-- Task item --
The response must be the exact lines from the line holding "Task: Click the Pork section heading" through the end of the entries, with no pictures and nothing else.

*** Block opens ***

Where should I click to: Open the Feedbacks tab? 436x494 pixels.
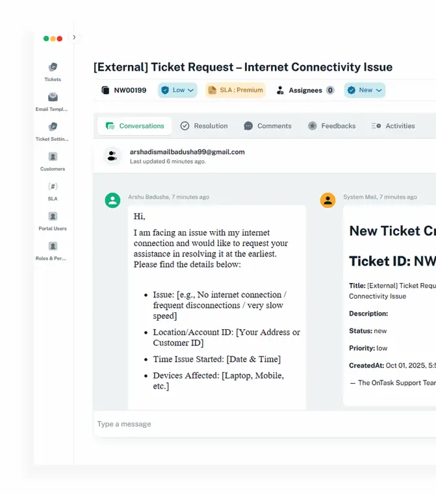331,126
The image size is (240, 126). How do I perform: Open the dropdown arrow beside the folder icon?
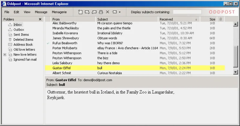pos(120,12)
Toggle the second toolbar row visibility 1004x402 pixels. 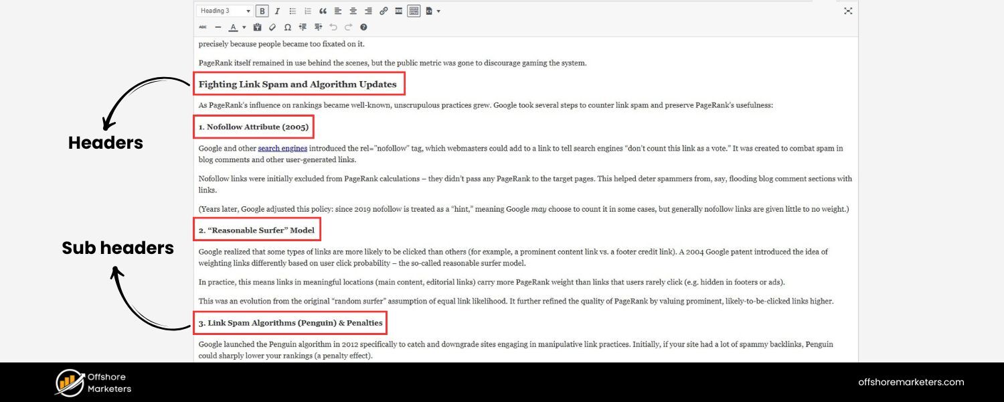(414, 11)
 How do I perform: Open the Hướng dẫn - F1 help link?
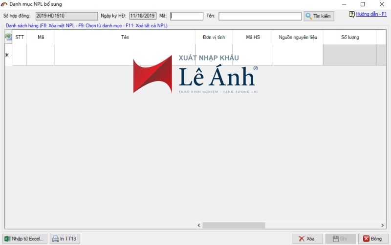371,15
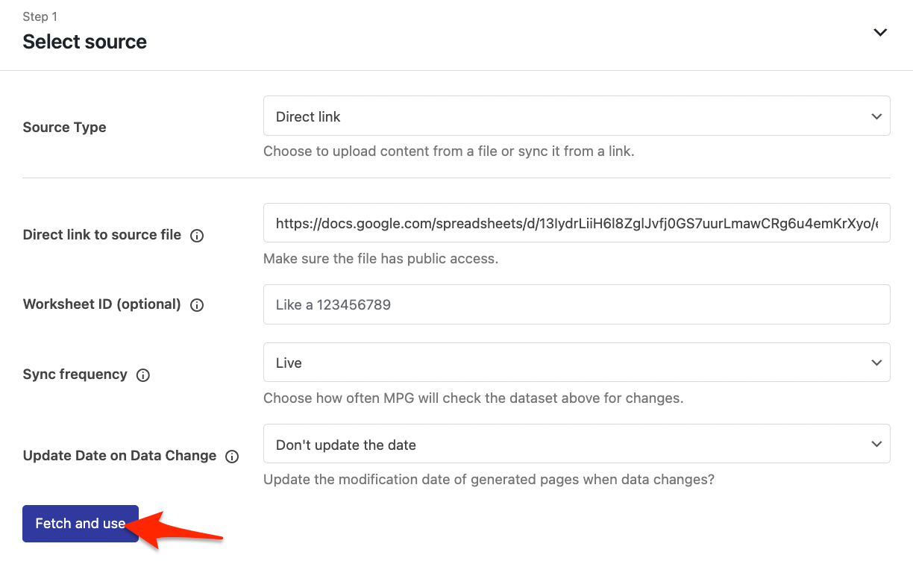This screenshot has width=913, height=564.
Task: Click the Sync frequency label
Action: pos(75,375)
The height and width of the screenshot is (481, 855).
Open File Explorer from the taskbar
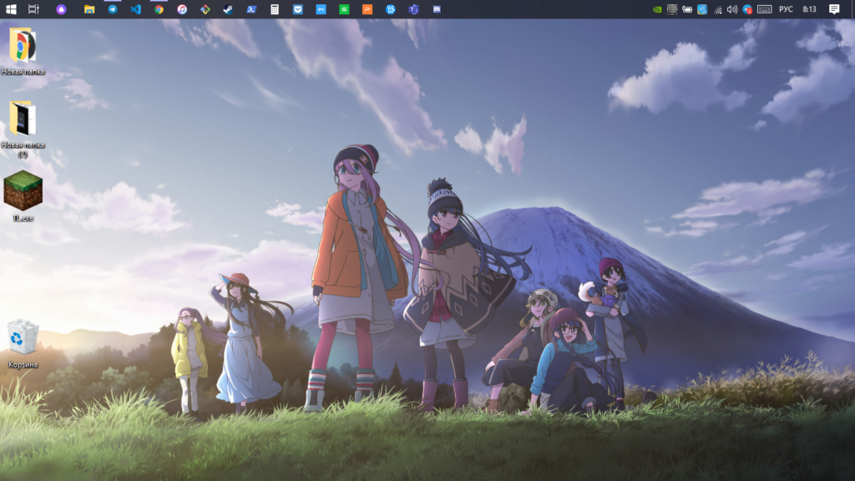coord(89,9)
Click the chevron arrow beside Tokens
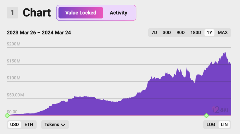The width and height of the screenshot is (240, 134). 63,125
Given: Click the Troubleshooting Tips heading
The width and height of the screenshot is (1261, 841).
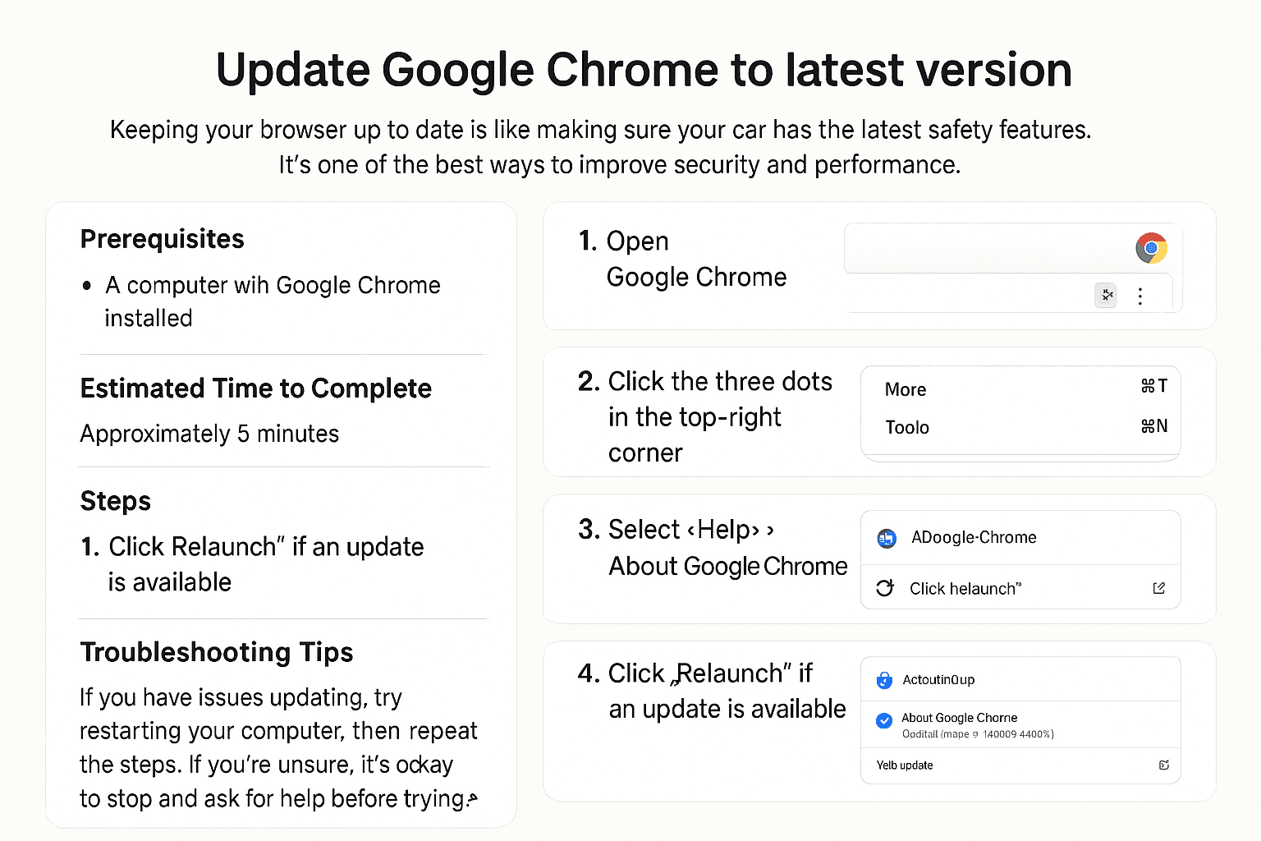Looking at the screenshot, I should [x=217, y=652].
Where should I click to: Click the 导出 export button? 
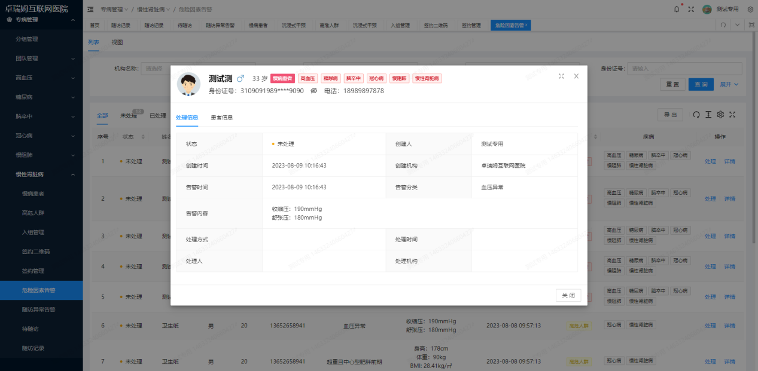[x=670, y=114]
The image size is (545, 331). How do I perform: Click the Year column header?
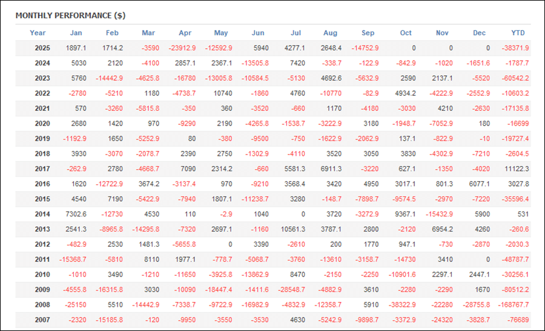[x=38, y=33]
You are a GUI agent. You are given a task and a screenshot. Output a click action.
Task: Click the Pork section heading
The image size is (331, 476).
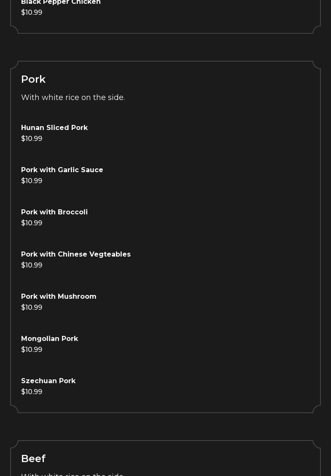[33, 79]
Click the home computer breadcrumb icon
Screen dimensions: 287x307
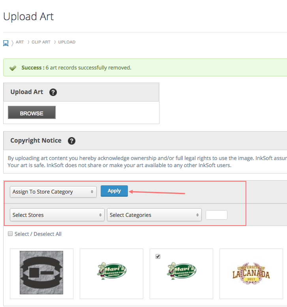coord(6,42)
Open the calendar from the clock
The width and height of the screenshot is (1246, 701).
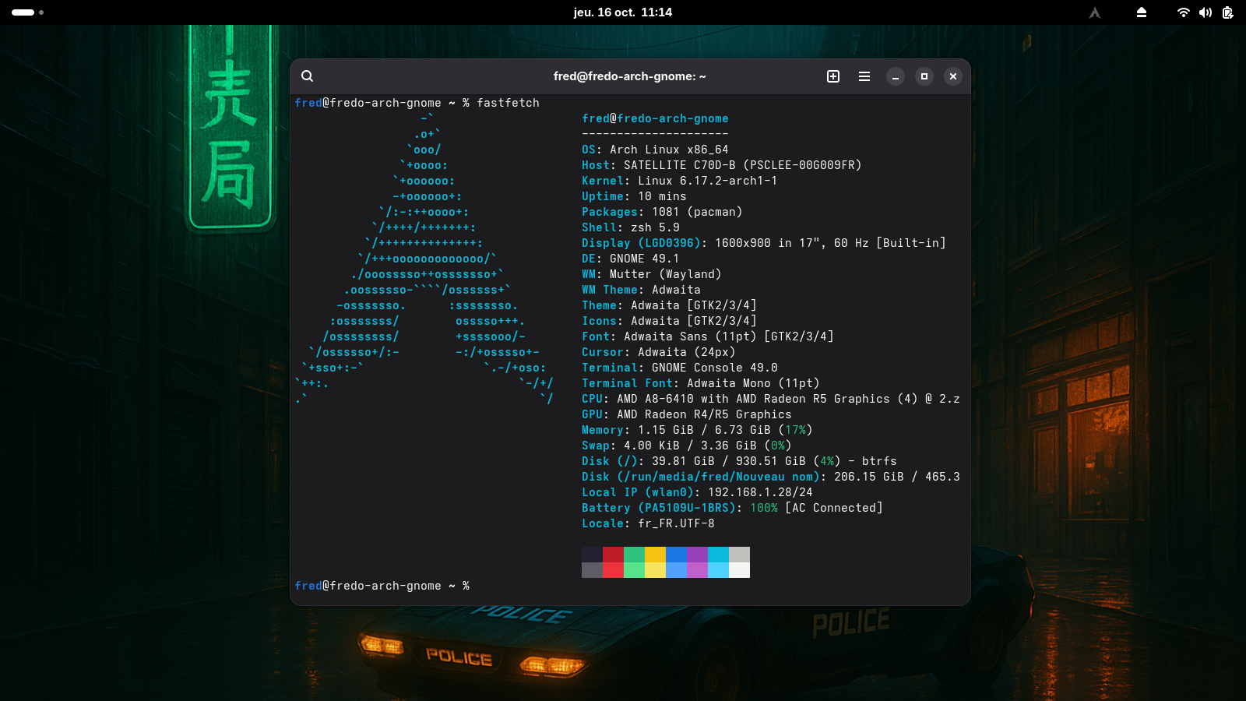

*** Block closes ***

-- Solution to this problem --
Task: Click the Pork section heading
The image size is (331, 476).
[33, 79]
Click the home computer breadcrumb icon
Screen dimensions: 287x307
coord(6,42)
Open the calendar from the clock
The width and height of the screenshot is (1246, 701).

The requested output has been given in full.